しかし目立つのも当然だ。女忍者の恰好をした美少女がピンクのランドセルを背負っているのだ。いくら忙しい朝の通勤中のサラリーマンたちもスルーするのは難しいだろう。
「やっぱこの辺りで一発、伊賀忍者との血で血を洗う活劇シーンが必要かしら?」
しかも咲耶は、自撮り棒で撮影しながらサラッと怖ろしいことを言った。
「いやいや、どんな演出プランですか。
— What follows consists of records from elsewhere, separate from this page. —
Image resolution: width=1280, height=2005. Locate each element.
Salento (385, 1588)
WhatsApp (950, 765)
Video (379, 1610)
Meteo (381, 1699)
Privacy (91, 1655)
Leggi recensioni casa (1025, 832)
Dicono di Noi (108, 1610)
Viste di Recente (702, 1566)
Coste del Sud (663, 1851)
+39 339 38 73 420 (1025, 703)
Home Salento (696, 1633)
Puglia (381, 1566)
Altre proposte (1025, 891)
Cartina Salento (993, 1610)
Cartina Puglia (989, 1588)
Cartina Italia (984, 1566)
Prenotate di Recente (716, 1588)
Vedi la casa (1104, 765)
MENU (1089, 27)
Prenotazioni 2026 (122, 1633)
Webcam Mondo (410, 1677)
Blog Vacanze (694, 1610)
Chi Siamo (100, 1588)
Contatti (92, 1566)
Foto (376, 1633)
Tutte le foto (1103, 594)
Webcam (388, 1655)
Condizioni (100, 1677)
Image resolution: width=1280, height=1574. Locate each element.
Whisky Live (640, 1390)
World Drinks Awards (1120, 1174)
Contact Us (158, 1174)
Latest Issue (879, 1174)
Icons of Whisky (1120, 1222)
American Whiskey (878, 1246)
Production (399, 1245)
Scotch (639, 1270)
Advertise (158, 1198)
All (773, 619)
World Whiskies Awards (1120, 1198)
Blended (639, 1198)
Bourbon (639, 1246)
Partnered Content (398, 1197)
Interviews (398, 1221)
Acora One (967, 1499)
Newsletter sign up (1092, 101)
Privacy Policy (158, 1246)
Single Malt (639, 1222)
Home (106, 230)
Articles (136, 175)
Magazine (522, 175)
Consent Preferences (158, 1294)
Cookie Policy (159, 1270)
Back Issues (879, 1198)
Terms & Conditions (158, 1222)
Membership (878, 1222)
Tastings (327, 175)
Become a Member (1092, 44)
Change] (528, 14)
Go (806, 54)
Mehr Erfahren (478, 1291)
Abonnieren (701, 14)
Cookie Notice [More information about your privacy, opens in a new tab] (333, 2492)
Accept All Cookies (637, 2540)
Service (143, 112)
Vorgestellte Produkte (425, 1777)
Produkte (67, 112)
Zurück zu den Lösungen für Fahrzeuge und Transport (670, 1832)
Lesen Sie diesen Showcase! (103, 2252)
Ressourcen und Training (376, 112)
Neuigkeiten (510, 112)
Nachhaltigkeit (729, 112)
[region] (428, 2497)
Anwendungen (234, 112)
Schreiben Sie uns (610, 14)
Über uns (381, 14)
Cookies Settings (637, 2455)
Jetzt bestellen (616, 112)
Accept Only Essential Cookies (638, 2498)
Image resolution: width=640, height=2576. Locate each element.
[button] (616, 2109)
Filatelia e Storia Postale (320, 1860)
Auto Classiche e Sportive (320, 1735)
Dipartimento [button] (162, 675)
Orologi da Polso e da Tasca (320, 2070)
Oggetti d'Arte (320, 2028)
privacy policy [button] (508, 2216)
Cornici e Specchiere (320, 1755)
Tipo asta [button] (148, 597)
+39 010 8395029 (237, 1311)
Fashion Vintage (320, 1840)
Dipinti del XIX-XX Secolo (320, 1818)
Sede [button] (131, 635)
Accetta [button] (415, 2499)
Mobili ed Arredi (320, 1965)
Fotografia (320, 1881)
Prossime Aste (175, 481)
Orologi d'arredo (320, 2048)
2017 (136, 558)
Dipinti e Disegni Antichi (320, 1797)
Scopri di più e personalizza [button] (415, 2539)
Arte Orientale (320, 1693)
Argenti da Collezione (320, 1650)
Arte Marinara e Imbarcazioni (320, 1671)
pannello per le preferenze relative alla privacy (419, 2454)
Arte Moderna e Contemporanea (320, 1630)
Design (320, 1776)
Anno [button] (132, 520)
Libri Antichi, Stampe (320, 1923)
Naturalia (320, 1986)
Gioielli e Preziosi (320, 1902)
登校途中に血で血を洗うようなアクションシーンなんかやめてくださいよォ」
ただでさえ目立つと言うのに、派手なアクションシーンなど論外だ。
「なにを戯けた事を言ってるのよ。今やSNSの時代なんだから。甲賀忍者もSNSを活用していかなきゃ、生き残っていけないのよ」
自撮り棒で撮影しながら言い返した。
「はァ」呆れて二の句がつげない。
とてもではないが、口喧嘩では咲耶に勝てないだろう。
「よォ、藤丸ちゃん。おはよォ」
不意に背後から男の子に声を掛けられた。
「ン?」振り返ると元気そうな男子が駆け寄ってきた。
ボクが副担任をしている六年Z組の生徒だ。名前は張本健一と言った。
「あ、おはよう。ハリー」
ボクは彼のことをハリーと呼んでいた。
「ヘェッ、なんだよ。売れない地下アイドルか。妙ちくりんな女忍者のコスプレなんてしちゃってェ?」
ハリーは咲耶をバカにするようにあざ笑った。
「フフッ、ねえェッ影丸。この子、二度と口がきけないように、半殺しにしちゃって良いかしら?」
咲耶は笑みを浮かべ、怖ろしいことを平気で言った。知らぬ間に手には手裏剣を隠し持っていた。
「ダメですよ。ボコボコにしちゃァ」
可愛らしい顔をしているクセに怖い子だ。
お願いだから通学時は大人しくしていて欲しい。